Fernando Araújo destacou ainda o aumento da incidência das perturbações depressivas e da ansiedade, assim como das demências. Neste contexto, reforçou a necessidade de preparar os Cuidados de Saúde Primários (CSP) para um maior envolvimento nos problemas relacionados com a saúde mental. Contudo, “até agora essa resposta ainda não foi conseguida”. Dentro das medidas previstas para otimizar os cuidados prestados pelos CSP no âmbito da saúde mental inclui-se o reforço de psicólogos nos Centros de Saúde até ao final deste ano.

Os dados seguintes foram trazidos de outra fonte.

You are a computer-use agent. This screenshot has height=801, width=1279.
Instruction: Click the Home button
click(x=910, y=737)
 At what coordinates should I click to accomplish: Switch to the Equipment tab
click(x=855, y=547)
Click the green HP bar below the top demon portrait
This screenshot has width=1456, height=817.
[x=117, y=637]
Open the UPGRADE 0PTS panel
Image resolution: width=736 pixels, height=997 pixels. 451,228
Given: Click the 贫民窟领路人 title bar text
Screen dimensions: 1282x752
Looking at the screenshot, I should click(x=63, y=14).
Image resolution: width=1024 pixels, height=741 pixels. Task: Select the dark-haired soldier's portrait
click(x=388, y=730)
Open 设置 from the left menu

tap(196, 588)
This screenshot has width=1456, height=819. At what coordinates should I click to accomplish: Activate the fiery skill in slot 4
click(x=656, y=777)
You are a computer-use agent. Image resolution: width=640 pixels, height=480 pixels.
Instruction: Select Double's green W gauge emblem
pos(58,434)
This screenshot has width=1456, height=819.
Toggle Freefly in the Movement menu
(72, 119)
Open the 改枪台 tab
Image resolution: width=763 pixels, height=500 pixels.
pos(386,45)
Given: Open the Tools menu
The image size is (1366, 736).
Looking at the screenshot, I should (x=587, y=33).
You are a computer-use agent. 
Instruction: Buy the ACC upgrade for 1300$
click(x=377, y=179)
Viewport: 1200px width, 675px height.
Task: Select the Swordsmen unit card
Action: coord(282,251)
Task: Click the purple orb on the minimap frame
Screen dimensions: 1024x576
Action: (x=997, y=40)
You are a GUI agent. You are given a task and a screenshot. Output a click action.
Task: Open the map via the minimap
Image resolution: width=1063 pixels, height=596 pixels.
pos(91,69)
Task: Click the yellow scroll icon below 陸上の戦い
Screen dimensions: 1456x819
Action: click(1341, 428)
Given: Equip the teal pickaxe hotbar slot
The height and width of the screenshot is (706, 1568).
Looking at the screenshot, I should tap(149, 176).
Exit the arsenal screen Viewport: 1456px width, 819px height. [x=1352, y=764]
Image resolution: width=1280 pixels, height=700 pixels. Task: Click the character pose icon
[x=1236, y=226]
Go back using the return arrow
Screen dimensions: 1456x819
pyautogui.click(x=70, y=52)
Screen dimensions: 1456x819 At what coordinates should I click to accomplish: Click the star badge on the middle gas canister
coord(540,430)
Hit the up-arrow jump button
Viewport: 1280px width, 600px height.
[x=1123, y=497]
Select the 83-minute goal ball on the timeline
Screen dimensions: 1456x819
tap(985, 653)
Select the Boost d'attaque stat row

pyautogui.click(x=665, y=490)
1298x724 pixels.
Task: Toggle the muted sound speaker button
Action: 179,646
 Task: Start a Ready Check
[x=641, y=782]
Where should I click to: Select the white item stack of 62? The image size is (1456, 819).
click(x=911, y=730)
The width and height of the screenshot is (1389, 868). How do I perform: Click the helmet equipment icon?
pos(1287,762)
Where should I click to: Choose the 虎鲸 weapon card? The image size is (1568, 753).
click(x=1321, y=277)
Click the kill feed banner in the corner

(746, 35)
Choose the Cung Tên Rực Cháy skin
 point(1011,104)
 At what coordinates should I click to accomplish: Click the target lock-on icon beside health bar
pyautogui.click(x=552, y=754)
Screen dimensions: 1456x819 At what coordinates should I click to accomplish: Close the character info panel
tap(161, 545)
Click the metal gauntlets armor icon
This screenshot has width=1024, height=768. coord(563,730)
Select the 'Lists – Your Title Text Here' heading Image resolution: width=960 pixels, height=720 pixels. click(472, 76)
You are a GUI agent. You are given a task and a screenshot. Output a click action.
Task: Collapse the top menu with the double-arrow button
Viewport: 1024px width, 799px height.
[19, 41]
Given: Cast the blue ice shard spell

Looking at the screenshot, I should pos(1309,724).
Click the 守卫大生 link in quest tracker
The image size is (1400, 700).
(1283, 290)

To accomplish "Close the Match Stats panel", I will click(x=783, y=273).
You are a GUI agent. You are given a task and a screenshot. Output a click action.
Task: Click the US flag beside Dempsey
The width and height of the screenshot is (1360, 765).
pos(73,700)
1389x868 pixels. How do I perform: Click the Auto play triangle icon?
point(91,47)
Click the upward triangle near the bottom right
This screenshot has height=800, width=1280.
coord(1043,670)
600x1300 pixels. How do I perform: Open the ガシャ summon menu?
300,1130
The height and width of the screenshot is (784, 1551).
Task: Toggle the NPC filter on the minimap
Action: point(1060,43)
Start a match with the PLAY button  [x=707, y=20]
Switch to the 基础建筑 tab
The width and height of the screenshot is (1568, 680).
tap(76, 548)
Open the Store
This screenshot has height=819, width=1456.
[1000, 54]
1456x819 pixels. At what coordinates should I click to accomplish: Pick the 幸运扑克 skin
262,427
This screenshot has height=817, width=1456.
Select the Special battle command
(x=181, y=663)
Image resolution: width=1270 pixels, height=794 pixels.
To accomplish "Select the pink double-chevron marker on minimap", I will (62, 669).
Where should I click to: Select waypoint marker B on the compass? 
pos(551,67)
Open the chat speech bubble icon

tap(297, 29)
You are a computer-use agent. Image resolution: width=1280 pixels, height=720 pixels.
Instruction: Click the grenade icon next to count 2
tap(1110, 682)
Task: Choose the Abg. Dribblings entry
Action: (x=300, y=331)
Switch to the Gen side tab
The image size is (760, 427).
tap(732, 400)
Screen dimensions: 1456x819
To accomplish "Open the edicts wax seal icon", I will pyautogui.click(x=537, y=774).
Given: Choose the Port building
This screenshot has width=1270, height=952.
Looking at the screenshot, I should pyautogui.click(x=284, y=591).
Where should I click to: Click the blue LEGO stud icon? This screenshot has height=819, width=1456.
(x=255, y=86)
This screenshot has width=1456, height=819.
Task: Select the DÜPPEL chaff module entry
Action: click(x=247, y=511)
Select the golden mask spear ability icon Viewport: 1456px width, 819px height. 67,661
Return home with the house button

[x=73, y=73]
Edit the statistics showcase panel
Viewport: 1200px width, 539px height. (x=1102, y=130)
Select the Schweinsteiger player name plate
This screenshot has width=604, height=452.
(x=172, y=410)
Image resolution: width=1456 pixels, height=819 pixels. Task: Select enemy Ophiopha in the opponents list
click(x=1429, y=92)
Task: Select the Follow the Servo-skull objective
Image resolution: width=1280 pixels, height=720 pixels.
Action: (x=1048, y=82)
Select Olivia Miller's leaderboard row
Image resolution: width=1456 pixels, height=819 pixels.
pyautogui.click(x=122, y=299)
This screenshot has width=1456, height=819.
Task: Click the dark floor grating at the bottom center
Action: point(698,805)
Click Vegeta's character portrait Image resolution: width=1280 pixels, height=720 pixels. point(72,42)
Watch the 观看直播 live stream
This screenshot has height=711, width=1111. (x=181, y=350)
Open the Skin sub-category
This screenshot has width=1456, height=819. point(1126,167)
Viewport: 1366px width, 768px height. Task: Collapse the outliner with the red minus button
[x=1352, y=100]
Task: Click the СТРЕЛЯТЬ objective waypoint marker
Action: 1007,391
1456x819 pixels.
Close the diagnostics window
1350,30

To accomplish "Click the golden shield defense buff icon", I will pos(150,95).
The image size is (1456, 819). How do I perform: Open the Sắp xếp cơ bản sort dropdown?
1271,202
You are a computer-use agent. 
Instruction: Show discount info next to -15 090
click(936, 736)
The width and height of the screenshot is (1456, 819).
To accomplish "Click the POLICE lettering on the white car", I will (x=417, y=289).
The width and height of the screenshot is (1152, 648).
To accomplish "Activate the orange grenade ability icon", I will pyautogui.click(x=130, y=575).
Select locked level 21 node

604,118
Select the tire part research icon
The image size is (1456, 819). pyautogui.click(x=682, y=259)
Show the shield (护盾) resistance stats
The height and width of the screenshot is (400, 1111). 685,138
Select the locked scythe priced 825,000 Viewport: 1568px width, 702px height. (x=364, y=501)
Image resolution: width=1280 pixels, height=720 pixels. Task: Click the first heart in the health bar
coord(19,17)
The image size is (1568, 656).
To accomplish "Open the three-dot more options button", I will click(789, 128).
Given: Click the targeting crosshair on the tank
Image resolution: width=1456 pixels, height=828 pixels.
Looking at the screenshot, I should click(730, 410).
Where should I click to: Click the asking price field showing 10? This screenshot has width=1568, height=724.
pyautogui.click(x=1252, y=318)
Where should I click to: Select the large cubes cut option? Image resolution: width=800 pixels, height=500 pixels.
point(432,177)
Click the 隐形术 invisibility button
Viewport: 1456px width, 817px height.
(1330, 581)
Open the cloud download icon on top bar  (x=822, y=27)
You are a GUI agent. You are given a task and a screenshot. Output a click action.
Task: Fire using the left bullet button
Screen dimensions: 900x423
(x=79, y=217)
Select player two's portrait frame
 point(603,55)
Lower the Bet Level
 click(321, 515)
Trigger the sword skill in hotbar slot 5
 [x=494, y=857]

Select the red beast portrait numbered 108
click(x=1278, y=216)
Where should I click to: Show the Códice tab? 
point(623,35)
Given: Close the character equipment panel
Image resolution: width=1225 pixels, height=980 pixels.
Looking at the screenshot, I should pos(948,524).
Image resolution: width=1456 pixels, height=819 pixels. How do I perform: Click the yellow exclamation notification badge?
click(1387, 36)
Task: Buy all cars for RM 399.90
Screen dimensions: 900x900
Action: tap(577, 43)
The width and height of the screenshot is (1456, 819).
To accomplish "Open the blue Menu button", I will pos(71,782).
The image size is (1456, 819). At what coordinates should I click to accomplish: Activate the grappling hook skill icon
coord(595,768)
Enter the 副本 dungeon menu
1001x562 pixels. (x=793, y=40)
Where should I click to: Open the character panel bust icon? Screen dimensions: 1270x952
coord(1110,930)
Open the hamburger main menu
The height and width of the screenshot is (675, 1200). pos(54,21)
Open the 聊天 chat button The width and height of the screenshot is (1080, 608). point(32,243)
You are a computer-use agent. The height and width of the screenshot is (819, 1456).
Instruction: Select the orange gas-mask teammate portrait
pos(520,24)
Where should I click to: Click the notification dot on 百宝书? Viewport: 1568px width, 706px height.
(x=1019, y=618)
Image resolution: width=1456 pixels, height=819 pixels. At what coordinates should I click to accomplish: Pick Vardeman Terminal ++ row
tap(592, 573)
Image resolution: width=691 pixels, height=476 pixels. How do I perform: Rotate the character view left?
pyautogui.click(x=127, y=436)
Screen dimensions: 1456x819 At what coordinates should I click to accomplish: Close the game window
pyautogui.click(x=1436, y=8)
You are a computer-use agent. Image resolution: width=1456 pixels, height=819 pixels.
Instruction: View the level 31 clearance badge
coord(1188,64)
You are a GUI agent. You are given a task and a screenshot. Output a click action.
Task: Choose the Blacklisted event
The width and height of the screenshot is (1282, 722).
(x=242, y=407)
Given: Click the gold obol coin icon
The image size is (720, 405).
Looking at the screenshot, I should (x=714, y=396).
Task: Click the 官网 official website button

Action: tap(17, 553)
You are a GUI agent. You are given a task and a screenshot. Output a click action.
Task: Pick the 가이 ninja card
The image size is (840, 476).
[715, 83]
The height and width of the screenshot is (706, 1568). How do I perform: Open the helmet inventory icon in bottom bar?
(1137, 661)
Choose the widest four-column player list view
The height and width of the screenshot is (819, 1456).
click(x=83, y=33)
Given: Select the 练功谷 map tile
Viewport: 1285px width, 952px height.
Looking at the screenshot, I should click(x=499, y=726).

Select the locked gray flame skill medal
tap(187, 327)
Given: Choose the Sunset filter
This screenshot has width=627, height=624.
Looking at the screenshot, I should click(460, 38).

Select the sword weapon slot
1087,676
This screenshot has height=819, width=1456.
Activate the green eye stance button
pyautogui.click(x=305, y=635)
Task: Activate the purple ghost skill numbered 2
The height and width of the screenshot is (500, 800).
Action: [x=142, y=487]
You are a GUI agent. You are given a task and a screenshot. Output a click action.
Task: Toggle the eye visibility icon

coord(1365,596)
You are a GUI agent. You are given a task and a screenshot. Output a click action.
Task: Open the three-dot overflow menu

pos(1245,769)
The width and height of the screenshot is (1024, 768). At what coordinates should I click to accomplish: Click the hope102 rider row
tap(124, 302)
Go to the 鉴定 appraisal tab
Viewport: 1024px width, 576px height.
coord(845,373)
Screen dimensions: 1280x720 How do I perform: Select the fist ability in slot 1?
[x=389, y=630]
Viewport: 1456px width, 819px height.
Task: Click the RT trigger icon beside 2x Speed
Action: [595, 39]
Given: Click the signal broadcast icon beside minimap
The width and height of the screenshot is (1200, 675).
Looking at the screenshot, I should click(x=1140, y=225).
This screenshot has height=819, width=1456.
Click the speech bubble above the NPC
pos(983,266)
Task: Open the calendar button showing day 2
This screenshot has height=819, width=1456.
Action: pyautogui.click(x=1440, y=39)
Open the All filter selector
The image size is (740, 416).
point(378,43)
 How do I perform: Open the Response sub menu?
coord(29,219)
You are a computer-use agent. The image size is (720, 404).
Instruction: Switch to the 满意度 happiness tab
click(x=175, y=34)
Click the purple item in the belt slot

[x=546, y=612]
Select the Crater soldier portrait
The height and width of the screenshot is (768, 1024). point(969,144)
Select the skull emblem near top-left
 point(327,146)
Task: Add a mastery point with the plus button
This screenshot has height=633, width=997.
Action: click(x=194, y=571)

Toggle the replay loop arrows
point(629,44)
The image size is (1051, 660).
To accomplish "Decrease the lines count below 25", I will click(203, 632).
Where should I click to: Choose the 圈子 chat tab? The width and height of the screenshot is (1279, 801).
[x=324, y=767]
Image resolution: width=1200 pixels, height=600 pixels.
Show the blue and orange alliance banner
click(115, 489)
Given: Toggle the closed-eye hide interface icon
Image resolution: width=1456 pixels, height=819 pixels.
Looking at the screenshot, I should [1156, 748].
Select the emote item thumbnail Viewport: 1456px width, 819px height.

Portugal é o maior consumidor europeu de benzodiazepinas

Quanto à utilização de psicofármacos, Fernando Araújo lembrou que Portugal é o país europeu com maior consumo de benzodiazepinas, “o que deve ser motivo de preocupação, dados os efeitos de dependência associados a estes medicamentos”.
Segundo Álvaro de Carvalho, na origem desta situação pode estar uma “eventual má qualidade da prescrição médica”, uma vez que “os ansiolíticos continuam a ser frequentemente utilizados para tratar perturbações depressivas, uma vez que induzem um alívio rápido dos sintomas”. Na perspetiva do diretor do Programa Nacional para a Saúde Mental, “embora exijam prescrição médica, estes fármacos são muitas vezes obtidos livremente nas farmácias”. Para reverter esta tendência, o diretor do Programa Nacional para a Saúde Mental sugeriu uma maior aposta na formação dos profissionais, nomeadamente dos CSP, e uma redução da comparticipação destes fármacos.